- [WHAT IS REQUIRED]:
Report back every line below that carries the word "likes".

<<<<

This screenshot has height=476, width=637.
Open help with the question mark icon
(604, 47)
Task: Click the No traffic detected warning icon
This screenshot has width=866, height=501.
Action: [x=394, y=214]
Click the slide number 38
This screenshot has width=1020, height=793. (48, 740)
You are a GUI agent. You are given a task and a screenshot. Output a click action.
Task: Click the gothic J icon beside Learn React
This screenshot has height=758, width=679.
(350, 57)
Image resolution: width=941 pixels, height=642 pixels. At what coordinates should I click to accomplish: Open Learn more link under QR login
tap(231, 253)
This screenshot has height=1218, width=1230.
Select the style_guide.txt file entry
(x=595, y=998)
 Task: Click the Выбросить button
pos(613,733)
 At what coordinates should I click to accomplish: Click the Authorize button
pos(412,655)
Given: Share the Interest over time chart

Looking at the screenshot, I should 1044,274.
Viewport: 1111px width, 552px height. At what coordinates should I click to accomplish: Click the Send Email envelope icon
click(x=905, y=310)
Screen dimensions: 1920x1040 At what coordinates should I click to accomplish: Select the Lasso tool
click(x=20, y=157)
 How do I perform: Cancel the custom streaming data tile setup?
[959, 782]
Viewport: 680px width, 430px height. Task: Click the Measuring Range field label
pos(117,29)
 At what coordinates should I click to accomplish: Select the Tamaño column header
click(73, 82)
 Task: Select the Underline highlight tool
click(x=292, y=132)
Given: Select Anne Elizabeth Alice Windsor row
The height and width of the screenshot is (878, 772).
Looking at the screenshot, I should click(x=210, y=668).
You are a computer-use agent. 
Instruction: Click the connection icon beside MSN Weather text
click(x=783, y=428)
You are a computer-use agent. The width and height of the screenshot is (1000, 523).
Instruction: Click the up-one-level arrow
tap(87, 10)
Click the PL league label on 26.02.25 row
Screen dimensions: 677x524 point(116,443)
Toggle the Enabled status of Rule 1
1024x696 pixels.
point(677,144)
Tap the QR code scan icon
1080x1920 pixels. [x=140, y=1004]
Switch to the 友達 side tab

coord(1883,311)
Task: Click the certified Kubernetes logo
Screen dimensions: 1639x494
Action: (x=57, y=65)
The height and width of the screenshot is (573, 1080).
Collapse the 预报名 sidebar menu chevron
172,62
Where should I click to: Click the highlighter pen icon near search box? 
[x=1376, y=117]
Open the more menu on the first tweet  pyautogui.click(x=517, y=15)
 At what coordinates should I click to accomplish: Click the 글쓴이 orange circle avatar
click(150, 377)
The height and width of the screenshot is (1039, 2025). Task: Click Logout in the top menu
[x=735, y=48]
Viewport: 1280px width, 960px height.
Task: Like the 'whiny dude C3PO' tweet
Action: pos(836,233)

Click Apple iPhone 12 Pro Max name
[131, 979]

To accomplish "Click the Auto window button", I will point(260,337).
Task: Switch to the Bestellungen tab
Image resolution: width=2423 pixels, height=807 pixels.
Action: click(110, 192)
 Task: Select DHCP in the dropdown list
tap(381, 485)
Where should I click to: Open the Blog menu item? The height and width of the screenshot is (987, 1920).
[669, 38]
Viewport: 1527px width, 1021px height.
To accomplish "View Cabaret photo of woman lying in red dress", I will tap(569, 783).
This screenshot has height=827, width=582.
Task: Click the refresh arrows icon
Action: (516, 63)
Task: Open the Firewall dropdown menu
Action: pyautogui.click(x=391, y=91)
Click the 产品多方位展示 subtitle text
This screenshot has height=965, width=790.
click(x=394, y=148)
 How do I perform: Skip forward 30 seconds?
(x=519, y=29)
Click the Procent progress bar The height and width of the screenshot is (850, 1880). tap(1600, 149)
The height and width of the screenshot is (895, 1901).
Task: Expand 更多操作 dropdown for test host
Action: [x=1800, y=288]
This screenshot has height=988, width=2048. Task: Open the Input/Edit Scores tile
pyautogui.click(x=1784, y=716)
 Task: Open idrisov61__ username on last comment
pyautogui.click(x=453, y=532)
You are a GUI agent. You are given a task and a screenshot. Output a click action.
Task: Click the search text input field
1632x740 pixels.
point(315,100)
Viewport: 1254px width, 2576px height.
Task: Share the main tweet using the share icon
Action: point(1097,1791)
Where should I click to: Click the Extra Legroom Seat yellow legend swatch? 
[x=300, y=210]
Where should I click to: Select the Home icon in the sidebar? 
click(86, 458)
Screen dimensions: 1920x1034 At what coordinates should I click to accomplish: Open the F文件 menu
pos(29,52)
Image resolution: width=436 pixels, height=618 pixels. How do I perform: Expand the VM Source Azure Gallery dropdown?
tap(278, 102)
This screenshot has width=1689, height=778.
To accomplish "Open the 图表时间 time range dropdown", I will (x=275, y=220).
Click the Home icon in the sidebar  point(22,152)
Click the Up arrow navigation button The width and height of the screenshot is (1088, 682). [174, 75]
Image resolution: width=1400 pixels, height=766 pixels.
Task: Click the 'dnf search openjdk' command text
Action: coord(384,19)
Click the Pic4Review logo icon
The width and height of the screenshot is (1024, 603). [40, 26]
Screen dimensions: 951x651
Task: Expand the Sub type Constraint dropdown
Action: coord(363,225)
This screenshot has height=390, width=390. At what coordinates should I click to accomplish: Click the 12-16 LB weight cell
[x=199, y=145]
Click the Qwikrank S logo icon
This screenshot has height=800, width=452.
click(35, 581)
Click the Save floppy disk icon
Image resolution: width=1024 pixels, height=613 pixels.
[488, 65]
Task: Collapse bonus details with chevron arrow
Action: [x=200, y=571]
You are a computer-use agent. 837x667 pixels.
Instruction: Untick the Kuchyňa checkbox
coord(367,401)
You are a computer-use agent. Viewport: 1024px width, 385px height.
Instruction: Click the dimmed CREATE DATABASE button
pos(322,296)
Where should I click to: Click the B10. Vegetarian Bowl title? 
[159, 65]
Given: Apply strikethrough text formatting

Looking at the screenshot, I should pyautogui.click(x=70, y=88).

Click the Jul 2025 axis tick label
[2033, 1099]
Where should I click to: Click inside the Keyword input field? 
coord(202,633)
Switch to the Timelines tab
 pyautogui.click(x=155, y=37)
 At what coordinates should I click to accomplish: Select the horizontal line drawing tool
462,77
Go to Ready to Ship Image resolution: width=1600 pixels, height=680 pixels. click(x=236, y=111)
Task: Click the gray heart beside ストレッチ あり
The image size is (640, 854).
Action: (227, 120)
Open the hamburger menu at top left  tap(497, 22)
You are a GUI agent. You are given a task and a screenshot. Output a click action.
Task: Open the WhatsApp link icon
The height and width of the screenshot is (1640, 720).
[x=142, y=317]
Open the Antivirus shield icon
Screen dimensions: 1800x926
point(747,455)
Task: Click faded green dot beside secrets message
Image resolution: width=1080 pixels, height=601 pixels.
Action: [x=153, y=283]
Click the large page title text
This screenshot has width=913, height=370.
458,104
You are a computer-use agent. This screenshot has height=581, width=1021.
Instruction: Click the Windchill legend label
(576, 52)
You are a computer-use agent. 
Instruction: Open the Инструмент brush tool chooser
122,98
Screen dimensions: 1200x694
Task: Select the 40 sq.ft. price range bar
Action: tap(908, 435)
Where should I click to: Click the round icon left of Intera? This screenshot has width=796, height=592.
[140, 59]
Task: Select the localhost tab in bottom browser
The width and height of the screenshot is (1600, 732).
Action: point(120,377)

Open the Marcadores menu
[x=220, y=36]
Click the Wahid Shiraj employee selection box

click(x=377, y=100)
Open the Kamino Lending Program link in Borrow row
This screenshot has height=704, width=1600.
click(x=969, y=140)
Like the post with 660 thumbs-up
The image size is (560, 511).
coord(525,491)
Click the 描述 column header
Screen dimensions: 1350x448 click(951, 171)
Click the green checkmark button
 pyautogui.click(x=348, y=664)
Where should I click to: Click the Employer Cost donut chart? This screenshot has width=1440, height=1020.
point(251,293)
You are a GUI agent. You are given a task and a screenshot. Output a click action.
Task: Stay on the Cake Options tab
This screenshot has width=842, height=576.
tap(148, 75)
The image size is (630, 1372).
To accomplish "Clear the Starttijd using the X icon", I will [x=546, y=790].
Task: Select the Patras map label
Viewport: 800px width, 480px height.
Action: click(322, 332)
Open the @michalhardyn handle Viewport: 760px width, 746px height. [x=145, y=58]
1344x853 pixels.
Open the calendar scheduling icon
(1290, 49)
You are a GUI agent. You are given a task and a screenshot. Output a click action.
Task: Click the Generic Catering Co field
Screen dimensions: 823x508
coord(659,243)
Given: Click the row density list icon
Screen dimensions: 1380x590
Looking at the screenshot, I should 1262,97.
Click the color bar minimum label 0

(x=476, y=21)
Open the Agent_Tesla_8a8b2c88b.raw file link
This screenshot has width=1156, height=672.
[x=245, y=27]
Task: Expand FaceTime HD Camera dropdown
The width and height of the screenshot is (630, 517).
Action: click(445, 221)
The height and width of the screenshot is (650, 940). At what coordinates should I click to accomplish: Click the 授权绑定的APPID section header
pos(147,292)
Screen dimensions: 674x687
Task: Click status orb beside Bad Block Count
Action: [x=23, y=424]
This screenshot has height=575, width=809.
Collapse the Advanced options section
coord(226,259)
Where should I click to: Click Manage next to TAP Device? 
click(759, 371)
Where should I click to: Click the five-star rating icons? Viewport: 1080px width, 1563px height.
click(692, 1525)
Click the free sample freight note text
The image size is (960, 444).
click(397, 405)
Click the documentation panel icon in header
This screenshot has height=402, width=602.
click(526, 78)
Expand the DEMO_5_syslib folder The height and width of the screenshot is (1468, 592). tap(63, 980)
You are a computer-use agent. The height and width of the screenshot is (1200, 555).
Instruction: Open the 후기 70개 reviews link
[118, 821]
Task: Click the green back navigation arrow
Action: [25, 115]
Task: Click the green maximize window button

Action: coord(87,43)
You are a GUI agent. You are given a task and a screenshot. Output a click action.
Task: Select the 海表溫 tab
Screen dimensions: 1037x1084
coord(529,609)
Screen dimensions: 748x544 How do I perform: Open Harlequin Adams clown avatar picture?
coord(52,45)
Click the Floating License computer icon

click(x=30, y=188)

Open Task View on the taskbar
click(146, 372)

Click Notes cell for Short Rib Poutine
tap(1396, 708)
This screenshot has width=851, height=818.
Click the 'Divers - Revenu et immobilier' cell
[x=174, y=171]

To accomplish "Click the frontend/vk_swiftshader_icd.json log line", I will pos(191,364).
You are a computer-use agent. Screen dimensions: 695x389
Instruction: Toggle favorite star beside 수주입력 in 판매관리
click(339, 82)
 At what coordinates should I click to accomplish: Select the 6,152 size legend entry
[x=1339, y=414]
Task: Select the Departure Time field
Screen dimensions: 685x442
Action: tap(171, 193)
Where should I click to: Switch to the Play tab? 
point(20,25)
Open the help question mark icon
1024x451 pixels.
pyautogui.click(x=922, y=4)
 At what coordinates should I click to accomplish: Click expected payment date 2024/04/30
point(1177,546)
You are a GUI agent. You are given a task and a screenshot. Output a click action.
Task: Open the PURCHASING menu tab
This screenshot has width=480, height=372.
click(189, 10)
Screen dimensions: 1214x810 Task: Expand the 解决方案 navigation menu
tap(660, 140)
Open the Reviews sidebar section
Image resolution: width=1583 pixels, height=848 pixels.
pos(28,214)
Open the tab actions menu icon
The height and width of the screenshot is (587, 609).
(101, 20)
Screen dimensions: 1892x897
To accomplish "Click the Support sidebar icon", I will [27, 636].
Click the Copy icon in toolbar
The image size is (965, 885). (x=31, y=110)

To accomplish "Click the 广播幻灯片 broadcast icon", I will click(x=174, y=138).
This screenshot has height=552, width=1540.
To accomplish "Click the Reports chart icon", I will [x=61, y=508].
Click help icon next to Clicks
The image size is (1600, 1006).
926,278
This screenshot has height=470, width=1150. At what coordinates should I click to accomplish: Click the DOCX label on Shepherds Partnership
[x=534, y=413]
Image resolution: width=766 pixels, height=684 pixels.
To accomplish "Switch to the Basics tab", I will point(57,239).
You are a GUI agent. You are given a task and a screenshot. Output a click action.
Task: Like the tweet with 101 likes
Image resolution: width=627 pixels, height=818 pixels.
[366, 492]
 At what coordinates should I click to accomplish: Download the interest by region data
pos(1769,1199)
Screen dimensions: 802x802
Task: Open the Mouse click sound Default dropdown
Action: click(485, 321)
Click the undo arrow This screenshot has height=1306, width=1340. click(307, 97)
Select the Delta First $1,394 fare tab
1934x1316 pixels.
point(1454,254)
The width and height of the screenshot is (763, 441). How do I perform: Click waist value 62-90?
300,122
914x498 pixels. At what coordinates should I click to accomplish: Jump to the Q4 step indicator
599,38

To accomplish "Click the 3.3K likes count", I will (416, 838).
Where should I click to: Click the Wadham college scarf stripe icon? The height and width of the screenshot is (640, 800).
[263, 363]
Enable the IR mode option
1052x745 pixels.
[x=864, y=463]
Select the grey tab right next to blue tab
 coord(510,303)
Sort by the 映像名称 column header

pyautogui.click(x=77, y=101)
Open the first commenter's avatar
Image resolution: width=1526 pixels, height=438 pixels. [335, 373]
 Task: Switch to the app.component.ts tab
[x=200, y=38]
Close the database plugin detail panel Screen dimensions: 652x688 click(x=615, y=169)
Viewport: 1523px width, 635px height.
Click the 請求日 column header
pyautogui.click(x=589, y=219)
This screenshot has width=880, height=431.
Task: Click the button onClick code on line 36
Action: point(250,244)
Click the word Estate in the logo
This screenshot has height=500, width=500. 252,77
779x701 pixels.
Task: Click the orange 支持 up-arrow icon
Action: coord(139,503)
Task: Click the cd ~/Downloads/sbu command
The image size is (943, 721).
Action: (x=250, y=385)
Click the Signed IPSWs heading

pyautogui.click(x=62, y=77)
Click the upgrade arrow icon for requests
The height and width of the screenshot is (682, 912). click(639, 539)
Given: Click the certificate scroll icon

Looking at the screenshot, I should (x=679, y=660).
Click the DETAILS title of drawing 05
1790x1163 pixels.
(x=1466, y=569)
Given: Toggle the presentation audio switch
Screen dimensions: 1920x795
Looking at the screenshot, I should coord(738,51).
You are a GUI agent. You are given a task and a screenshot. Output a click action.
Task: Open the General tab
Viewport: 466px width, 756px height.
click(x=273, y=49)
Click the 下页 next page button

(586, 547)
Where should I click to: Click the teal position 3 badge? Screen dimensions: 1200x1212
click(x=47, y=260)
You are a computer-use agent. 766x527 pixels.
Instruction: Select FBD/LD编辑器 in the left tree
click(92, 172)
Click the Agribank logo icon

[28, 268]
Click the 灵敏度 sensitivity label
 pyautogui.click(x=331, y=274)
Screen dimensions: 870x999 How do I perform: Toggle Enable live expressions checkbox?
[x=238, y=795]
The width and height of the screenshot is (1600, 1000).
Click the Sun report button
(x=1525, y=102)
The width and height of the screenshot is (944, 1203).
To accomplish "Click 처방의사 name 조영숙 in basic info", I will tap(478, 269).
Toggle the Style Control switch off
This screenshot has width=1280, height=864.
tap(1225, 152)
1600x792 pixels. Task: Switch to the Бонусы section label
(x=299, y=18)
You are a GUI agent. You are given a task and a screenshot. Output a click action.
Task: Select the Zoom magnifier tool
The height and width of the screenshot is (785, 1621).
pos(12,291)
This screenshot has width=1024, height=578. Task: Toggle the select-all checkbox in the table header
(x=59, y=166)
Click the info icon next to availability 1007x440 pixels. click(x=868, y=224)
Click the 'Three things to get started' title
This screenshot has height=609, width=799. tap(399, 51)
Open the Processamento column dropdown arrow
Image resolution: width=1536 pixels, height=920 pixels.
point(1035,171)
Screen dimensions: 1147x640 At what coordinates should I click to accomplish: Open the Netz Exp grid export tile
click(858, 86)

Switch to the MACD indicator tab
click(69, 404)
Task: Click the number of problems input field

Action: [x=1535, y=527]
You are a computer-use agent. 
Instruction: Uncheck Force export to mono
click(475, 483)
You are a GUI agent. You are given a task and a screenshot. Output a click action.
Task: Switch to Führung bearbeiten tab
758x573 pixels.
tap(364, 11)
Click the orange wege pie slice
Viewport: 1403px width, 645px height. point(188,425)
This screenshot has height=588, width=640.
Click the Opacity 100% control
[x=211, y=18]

>>>>

- [FINISHED EXERCISE]:
Task: Like the tweet with 101 likes
To accomplish "Click the 3.3K likes count", I will (416, 838).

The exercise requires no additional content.